### What is required
Transcribe the whole listing below without changing a word, but leave out every image.
___
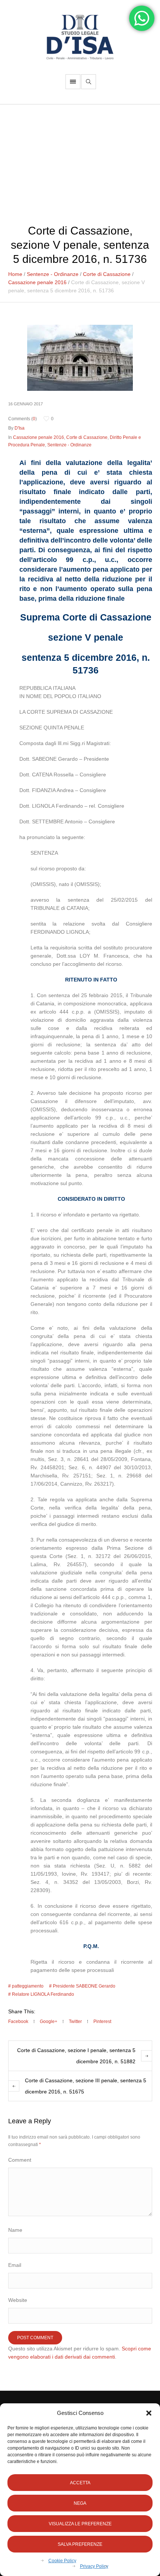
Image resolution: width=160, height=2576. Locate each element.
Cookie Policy (62, 2560)
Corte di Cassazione (107, 274)
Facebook (18, 2021)
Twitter (75, 2021)
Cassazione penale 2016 (37, 282)
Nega (80, 2503)
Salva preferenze (80, 2544)
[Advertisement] (80, 160)
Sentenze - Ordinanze (53, 274)
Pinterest (102, 2021)
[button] (149, 2413)
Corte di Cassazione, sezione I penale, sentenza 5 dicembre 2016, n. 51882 (76, 2055)
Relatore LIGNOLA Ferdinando (43, 1994)
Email (14, 2265)
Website (17, 2300)
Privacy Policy (94, 2566)
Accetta (80, 2482)
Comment (19, 2160)
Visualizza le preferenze (80, 2523)
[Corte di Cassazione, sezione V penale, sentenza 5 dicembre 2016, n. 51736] (80, 357)
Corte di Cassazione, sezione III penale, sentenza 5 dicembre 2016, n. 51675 (85, 2086)
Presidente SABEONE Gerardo (84, 1986)
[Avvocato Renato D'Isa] (80, 37)
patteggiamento (28, 1986)
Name (15, 2230)
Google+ (48, 2021)
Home (15, 274)
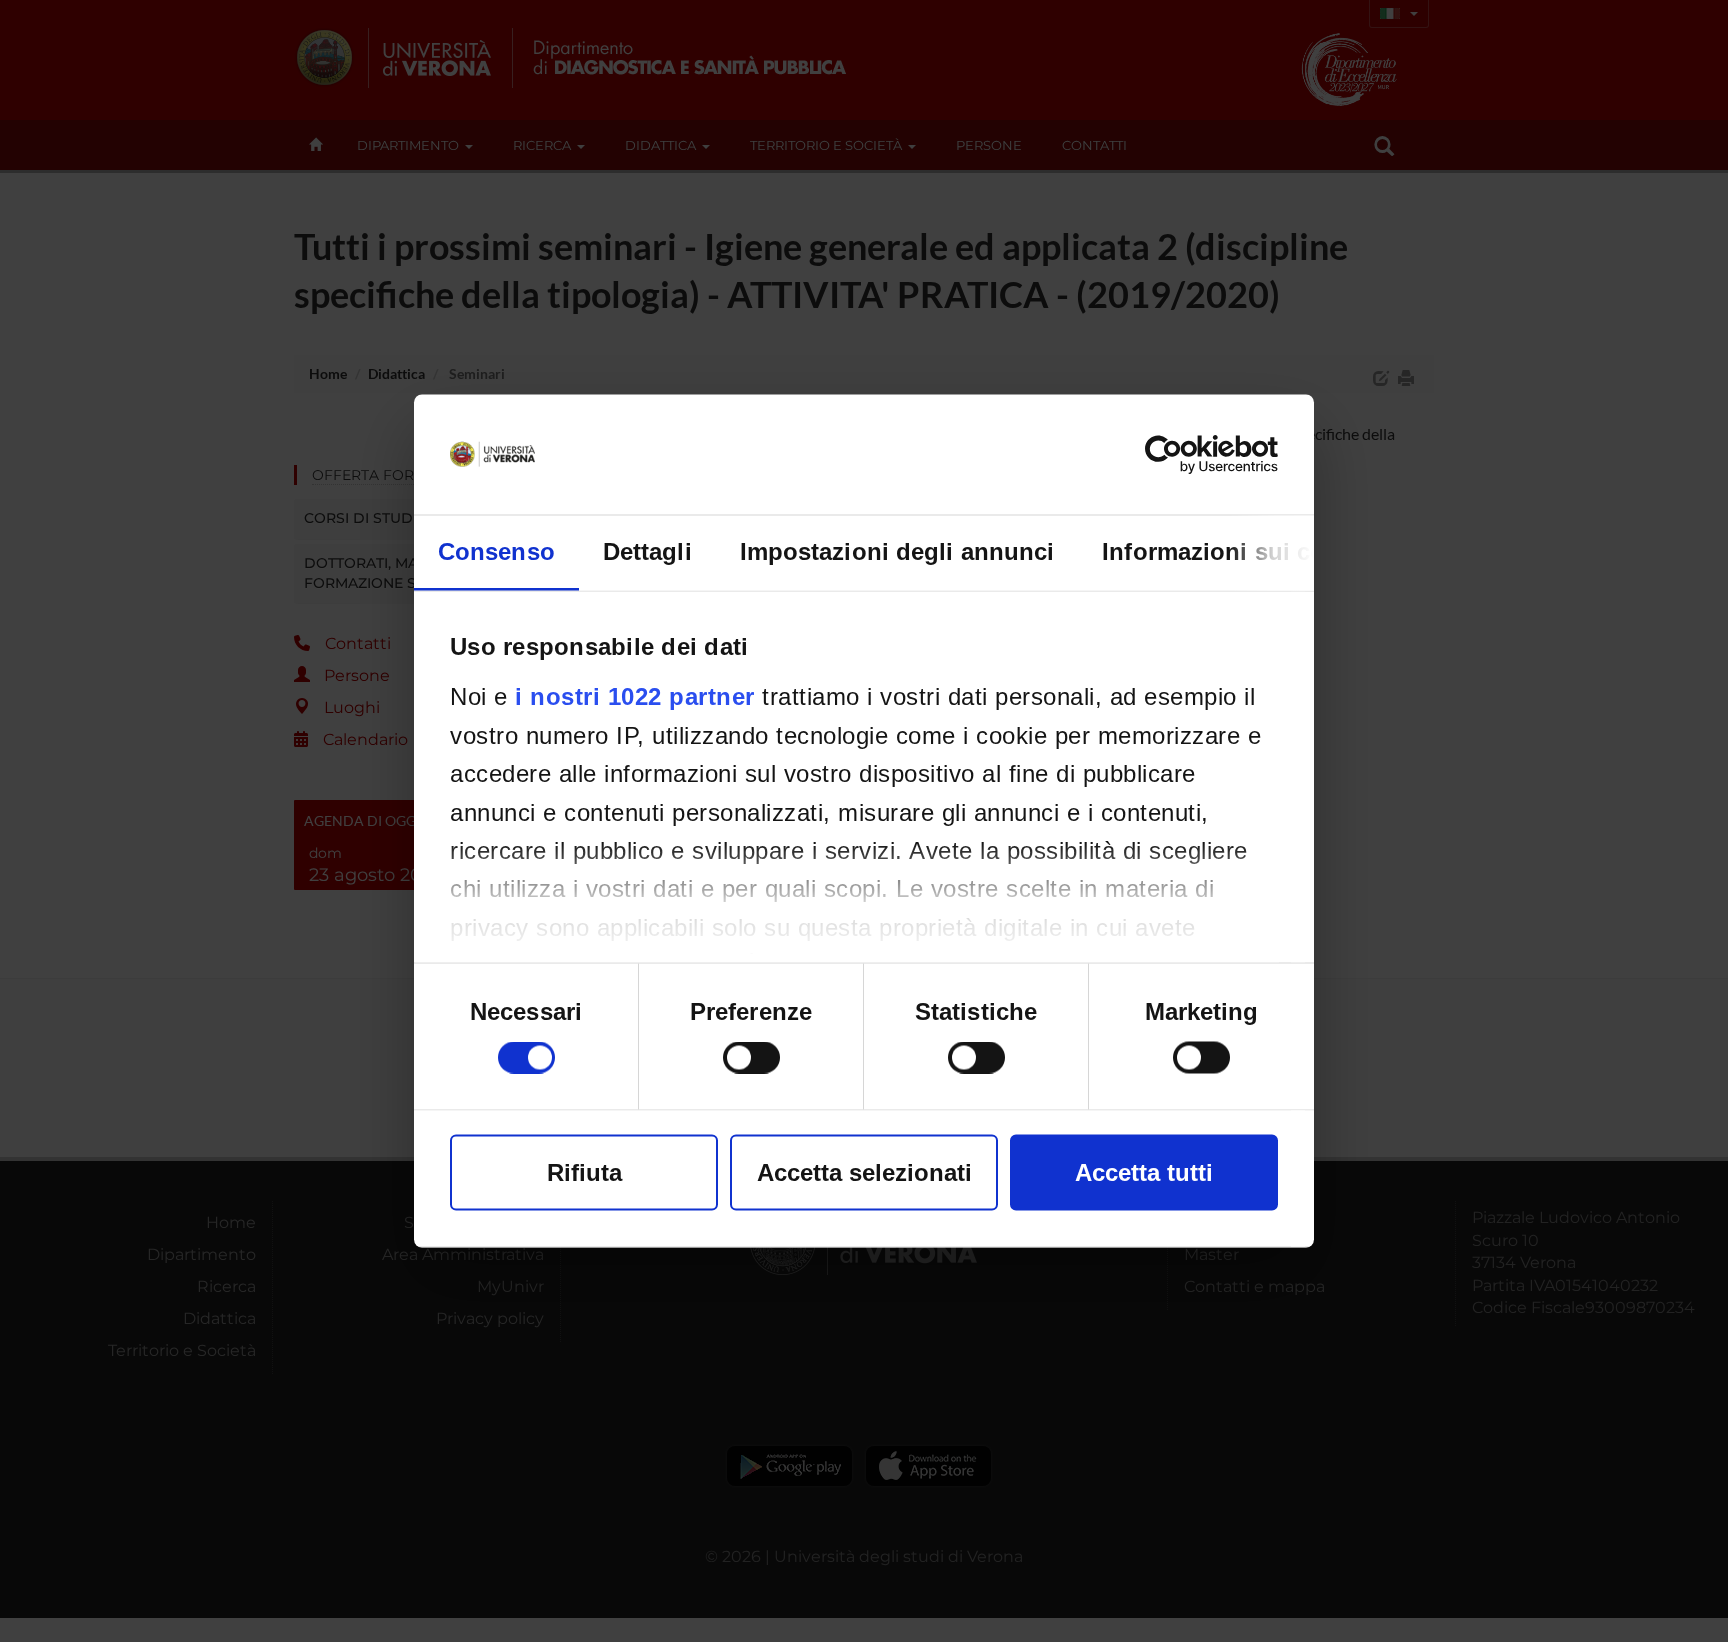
___
### Response
Image resolution: width=160, height=2576. Locate each element.
Cookie Policy (62, 2560)
Corte di Cassazione (107, 274)
Facebook (18, 2021)
Twitter (75, 2021)
Cassazione penale 2016 (37, 282)
Nega (80, 2503)
Salva preferenze (80, 2544)
[Advertisement] (80, 160)
Sentenze - Ordinanze (53, 274)
Pinterest (102, 2021)
[button] (149, 2413)
Corte di Cassazione, sezione I penale, sentenza 5 dicembre 2016, n. 51882 (76, 2055)
Relatore LIGNOLA Ferdinando (43, 1994)
Email (14, 2265)
Website (17, 2300)
Privacy Policy (94, 2566)
Accetta (80, 2482)
Comment (19, 2160)
Visualizza le preferenze (80, 2523)
[Corte di Cassazione, sezione V penale, sentenza 5 dicembre 2016, n. 51736] (80, 357)
Corte di Cassazione, sezione III penale, sentenza 5 dicembre 2016, n. 51675 (85, 2086)
Presidente SABEONE Gerardo (84, 1986)
[Avvocato Renato D'Isa] (80, 37)
patteggiamento (28, 1986)
Name (15, 2230)
Google+ (48, 2021)
Home (15, 274)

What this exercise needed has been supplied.